— What you have to do —
Reproduce every one of the rows below verbatim, line for line.

— Recorded information —
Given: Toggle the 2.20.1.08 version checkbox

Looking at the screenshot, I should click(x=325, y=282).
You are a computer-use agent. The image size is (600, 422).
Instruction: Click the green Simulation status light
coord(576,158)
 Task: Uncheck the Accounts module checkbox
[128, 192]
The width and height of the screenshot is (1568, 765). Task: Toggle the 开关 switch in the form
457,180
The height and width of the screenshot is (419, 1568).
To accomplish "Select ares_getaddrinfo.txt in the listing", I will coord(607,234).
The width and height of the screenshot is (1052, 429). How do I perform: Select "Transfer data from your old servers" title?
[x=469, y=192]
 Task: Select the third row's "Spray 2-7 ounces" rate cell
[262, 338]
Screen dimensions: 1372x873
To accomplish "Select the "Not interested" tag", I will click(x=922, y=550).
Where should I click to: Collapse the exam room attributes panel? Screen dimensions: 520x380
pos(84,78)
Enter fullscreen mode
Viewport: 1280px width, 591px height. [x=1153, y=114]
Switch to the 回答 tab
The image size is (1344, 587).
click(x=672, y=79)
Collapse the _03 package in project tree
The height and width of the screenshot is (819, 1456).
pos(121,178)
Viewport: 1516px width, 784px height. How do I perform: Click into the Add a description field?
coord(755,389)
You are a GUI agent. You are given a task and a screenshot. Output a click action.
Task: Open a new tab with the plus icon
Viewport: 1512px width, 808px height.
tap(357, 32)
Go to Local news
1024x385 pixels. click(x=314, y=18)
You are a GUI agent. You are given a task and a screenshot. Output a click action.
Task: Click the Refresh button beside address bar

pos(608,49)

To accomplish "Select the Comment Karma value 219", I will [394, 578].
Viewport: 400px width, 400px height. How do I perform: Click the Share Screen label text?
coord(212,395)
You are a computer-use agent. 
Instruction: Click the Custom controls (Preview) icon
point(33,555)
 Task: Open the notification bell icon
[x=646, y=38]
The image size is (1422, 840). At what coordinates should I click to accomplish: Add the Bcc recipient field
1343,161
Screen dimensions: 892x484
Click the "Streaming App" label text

— Correct answer —
Given: Toggle the 2.20.1.08 version checkbox

Looking at the screenshot, I should click(x=325, y=282).
You are a computer-use agent. The image size is (600, 422).
Instruction: Click the green Simulation status light
coord(576,158)
 Task: Uncheck the Accounts module checkbox
[128, 192]
The width and height of the screenshot is (1568, 765). Task: Toggle the 开关 switch in the form
457,180
The height and width of the screenshot is (419, 1568).
To accomplish "Select ares_getaddrinfo.txt in the listing", I will coord(607,234).
The width and height of the screenshot is (1052, 429). How do I perform: Select "Transfer data from your old servers" title?
[x=469, y=192]
 Task: Select the third row's "Spray 2-7 ounces" rate cell
[262, 338]
Screen dimensions: 1372x873
To accomplish "Select the "Not interested" tag", I will click(x=922, y=550).
Where should I click to: Collapse the exam room attributes panel? Screen dimensions: 520x380
pos(84,78)
Enter fullscreen mode
Viewport: 1280px width, 591px height. [x=1153, y=114]
Switch to the 回答 tab
The image size is (1344, 587).
click(x=672, y=79)
Collapse the _03 package in project tree
The height and width of the screenshot is (819, 1456).
pos(121,178)
Viewport: 1516px width, 784px height. How do I perform: Click into the Add a description field?
coord(755,389)
You are a GUI agent. You are given a task and a screenshot. Output a click action.
Task: Open a new tab with the plus icon
Viewport: 1512px width, 808px height.
tap(357, 32)
Go to Local news
1024x385 pixels. click(x=314, y=18)
You are a GUI agent. You are given a task and a screenshot. Output a click action.
Task: Click the Refresh button beside address bar

pos(608,49)

To accomplish "Select the Comment Karma value 219", I will [394, 578].
Viewport: 400px width, 400px height. How do I perform: Click the Share Screen label text?
coord(212,395)
You are a computer-use agent. 
Instruction: Click the Custom controls (Preview) icon
point(33,555)
 Task: Open the notification bell icon
[x=646, y=38]
The image size is (1422, 840). At what coordinates should I click to accomplish: Add the Bcc recipient field
1343,161
Screen dimensions: 892x484
Click the "Streaming App" label text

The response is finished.